#### [Written task]
Copy down, word for word, the part of the data that opens with the line containing "Task: Click the printer icon beside Imprimir" and closes with the line containing "Click the red", keeping both of those lines. Write out only that part.

Data excerpted from a collection
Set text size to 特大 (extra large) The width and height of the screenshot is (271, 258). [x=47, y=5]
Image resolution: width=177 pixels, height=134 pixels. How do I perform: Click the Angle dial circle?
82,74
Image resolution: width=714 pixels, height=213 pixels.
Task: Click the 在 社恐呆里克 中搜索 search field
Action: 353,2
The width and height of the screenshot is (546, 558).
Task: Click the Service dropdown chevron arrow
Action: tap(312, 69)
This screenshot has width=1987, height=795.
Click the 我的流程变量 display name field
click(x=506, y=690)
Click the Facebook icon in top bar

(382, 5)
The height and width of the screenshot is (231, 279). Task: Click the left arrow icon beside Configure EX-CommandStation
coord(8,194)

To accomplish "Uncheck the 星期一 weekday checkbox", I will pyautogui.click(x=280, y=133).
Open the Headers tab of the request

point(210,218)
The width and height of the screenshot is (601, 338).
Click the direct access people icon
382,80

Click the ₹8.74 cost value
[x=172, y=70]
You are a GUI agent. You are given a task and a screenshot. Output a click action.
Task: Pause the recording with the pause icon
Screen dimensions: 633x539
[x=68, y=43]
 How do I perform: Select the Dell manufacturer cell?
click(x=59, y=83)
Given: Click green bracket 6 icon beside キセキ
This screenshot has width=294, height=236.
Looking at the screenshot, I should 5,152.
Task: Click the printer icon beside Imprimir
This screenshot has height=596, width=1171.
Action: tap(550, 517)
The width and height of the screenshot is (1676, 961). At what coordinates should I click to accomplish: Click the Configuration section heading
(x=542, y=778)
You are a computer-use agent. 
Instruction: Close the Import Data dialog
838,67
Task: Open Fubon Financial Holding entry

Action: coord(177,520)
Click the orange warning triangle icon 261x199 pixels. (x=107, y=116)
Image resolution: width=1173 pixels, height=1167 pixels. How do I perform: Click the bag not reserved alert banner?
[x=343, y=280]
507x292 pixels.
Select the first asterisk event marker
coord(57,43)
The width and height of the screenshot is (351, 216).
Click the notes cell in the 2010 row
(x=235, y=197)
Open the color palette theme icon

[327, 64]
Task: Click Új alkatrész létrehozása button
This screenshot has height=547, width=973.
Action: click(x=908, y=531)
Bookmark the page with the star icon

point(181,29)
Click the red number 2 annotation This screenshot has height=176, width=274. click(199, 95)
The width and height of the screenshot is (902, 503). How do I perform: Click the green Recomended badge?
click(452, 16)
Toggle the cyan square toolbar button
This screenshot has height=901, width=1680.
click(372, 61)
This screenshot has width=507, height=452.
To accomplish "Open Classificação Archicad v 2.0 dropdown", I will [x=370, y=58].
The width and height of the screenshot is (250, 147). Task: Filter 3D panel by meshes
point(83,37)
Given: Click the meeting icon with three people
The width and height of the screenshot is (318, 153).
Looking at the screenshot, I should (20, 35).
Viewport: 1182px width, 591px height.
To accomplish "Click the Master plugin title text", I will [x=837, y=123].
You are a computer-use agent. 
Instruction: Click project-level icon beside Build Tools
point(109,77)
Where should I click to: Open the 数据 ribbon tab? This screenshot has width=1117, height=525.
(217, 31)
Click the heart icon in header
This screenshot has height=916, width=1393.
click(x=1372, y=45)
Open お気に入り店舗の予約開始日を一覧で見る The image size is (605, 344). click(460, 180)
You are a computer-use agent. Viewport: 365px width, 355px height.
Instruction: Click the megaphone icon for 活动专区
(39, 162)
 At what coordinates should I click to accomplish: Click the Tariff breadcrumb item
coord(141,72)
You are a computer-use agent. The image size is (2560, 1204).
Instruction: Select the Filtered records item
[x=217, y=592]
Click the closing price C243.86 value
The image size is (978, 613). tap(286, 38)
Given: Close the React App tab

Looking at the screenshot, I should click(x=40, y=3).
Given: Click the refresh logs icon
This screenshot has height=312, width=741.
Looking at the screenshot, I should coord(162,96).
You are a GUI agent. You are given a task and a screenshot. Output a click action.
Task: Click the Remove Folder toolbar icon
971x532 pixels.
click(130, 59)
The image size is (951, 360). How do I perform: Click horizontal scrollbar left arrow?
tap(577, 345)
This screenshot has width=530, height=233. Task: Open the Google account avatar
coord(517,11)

#### [Answer to the problem]
Task: Click the printer icon beside Imprimir
This screenshot has height=596, width=1171.
Action: tap(550, 517)
The width and height of the screenshot is (1676, 961). At what coordinates should I click to accomplish: Click the Configuration section heading
(x=542, y=778)
You are a computer-use agent. 
Instruction: Close the Import Data dialog
838,67
Task: Open Fubon Financial Holding entry

Action: coord(177,520)
Click the orange warning triangle icon 261x199 pixels. (x=107, y=116)
Image resolution: width=1173 pixels, height=1167 pixels. How do I perform: Click the bag not reserved alert banner?
[x=343, y=280]
507x292 pixels.
Select the first asterisk event marker
coord(57,43)
The width and height of the screenshot is (351, 216).
Click the notes cell in the 2010 row
(x=235, y=197)
Open the color palette theme icon

[327, 64]
Task: Click Új alkatrész létrehozása button
This screenshot has height=547, width=973.
Action: click(x=908, y=531)
Bookmark the page with the star icon

point(181,29)
Click the red number 2 annotation This screenshot has height=176, width=274. click(199, 95)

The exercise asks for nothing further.